Problem
Starting at the line that contains "You are a GUI", write out each line through the end of the data below, exactly as it stands. Skip any pictures.

Data supplied
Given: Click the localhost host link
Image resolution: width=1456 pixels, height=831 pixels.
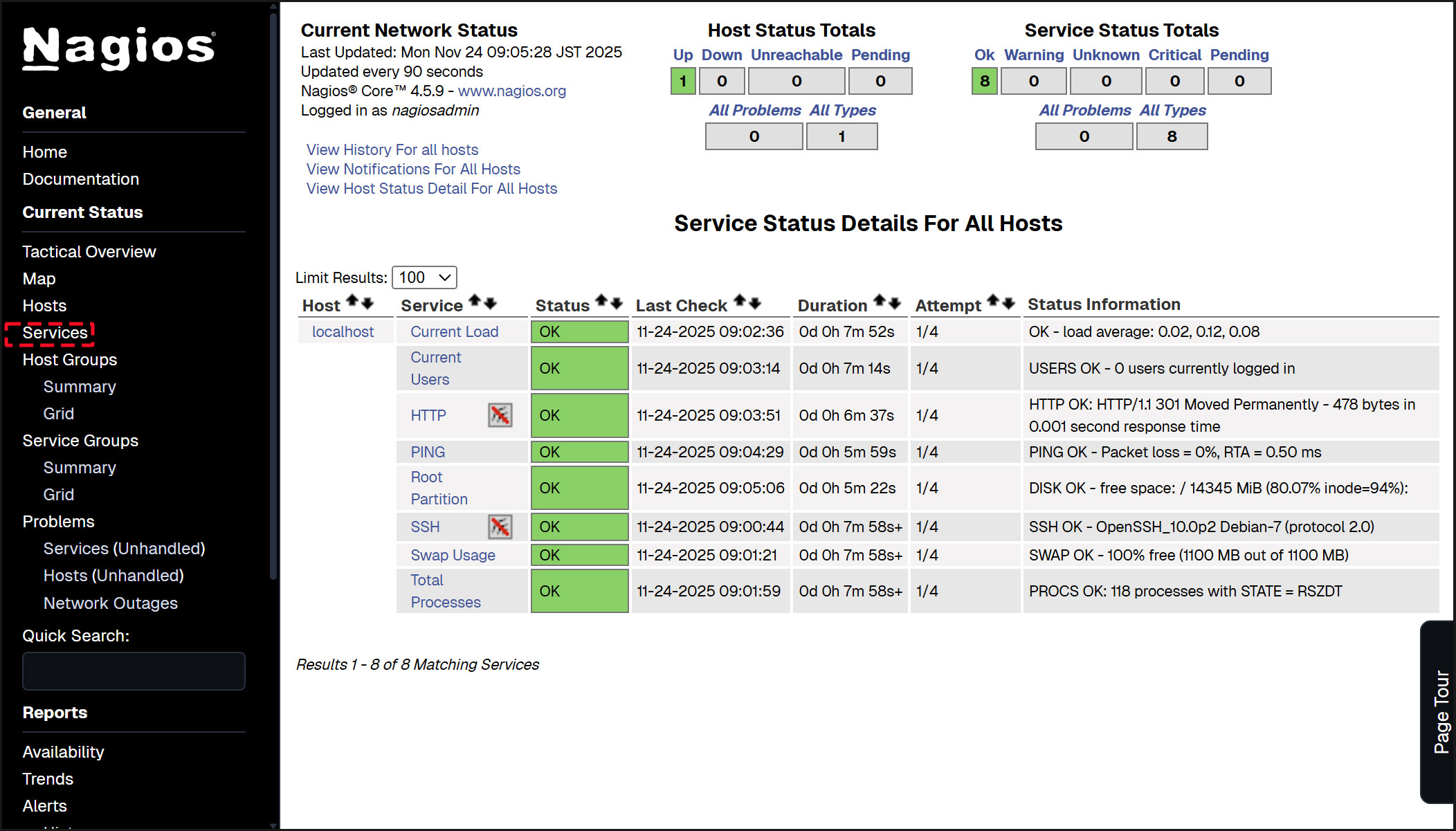Looking at the screenshot, I should click(x=343, y=331).
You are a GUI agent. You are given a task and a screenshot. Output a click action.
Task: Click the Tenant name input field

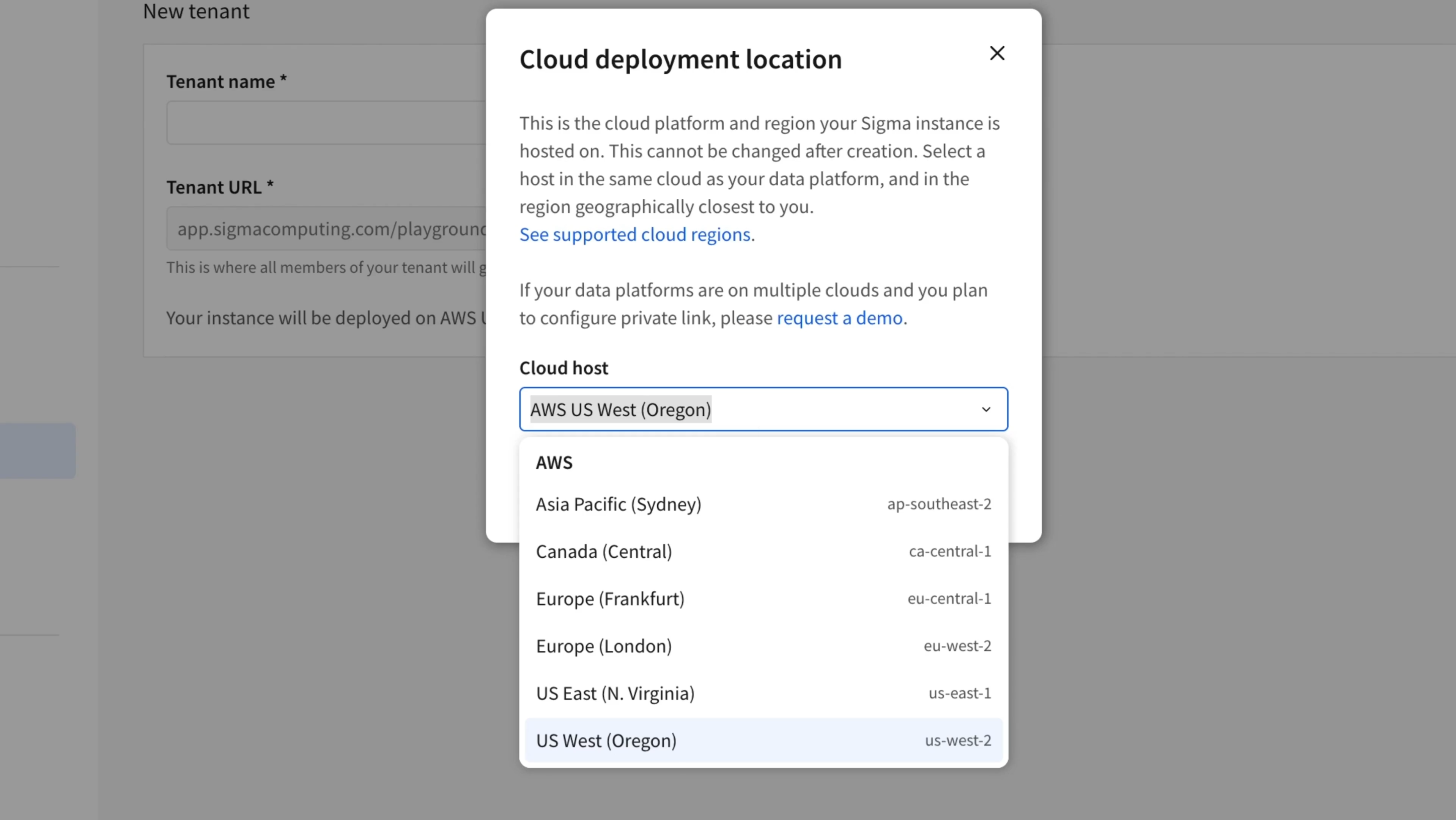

Solution to this problem
You are a GUI agent. You are given a task and a screenshot. Output a click action.
Task: Click the Tenant name input field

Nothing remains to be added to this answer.